▶ _TASK REQUIREMENTS_:
A. Answer these questions about the passage on North Carolina's water scarcity:
(i) Which river did the city water manager near Statesville notice was only inches deep?
(ii) In what field is Richard Whisnant an expert?
(iii) What two factors make future water scarcity in the state a lasting problem?
B. Copy part of the passage on North Carolina's water scarcity, starting at the words "Click to read photo caption. Photo by Keith" and stopping after "in his Sunday clothes.", and swap "church" for "a meeting".

*** READING PASSAGE ***

Click to read photo caption. Photo by Keith J. Shipman.

In early August 2002, a city water manager near Statesville, North Carolina, walked out of church and noticed something unusual. The South Yadkin River was only inches deep and so narrow that he could jump across it in his Sunday clothes.

The next day, the river was gone. Water managers were stunned; they had never heard of a river disappearing overnight. Pilots flew along the dry riverbed in search of the water. But the city never figured out where it went.

North Carolina has long been considered rich in water. But in just the last ten years, the state has suffered two droughts that have forced cities across North Carolina to implement ever-increasing water restrictions. Unlike in the West, where water is seen as a precious resource in short supply, institutions, businesses, and residents in the Southeast are unprepared to deal with recurring water scarcity.

Click to read photo caption. Photo by Jason Smith; ©2008 Endeavors.

Many local politicians seem to view the record-setting drought of 2007–2008 as a problem to be solved by heavy rains. “You have a lot of people who see drought as a short-term issue,” says Richard Whisnant, an expert in water resources law. “In their view, as soon as it’s over — which could be any day now — we’ll be back to business as usual.”

But even when the drought ends, the problem of future water scarcity in the state will remain. The reason is the double whammy of climate change and a rapidly growing population.

*** End of READING PASSAGE ***
*** EXTRACTED ENTRIES ***

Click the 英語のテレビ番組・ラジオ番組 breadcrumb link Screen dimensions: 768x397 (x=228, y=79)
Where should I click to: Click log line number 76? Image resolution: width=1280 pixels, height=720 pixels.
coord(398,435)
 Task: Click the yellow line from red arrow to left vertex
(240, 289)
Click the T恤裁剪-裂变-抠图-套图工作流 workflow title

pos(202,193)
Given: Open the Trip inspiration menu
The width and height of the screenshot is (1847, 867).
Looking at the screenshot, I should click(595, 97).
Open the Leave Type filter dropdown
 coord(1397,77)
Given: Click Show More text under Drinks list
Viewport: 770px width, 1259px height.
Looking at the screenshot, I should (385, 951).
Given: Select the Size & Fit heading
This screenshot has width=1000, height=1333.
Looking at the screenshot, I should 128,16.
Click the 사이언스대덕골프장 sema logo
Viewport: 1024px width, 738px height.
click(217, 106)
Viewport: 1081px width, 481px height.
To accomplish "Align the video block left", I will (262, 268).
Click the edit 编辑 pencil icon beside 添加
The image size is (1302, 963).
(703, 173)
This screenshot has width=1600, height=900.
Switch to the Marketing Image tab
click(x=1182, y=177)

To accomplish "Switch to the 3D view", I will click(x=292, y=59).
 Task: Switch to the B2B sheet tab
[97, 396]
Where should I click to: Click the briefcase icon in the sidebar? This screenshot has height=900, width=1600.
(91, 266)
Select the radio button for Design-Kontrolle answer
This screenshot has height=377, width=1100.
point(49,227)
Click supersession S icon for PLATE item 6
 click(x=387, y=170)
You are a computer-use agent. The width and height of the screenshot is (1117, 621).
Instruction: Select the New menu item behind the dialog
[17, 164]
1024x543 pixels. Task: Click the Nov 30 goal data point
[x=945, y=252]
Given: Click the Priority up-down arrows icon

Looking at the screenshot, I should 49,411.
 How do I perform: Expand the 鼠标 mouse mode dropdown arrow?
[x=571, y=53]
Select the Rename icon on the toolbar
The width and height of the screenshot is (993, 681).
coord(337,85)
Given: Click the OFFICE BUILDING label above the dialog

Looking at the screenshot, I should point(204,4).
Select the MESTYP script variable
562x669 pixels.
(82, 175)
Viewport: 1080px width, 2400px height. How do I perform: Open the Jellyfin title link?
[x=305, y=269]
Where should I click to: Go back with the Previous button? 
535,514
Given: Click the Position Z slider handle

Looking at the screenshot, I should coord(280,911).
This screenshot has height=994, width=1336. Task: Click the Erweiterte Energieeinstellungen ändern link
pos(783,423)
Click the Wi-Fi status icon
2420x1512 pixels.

*** End of EXTRACTED ENTRIES ***

▶ _RESPONSES TO THE EXERCISE_:
A.
(i) The South Yadkin River.
(ii) Water resources law.
(iii) Climate change and a rapidly growing population.

B.
Click to read photo caption. Photo by Keith J. Shipman.

In early August 2002, a city water manager near Statesville, North Carolina, walked out of a meeting and noticed something unusual. The South Yadkin River was only inches deep and so narrow that he could jump across it in his Sunday clothes.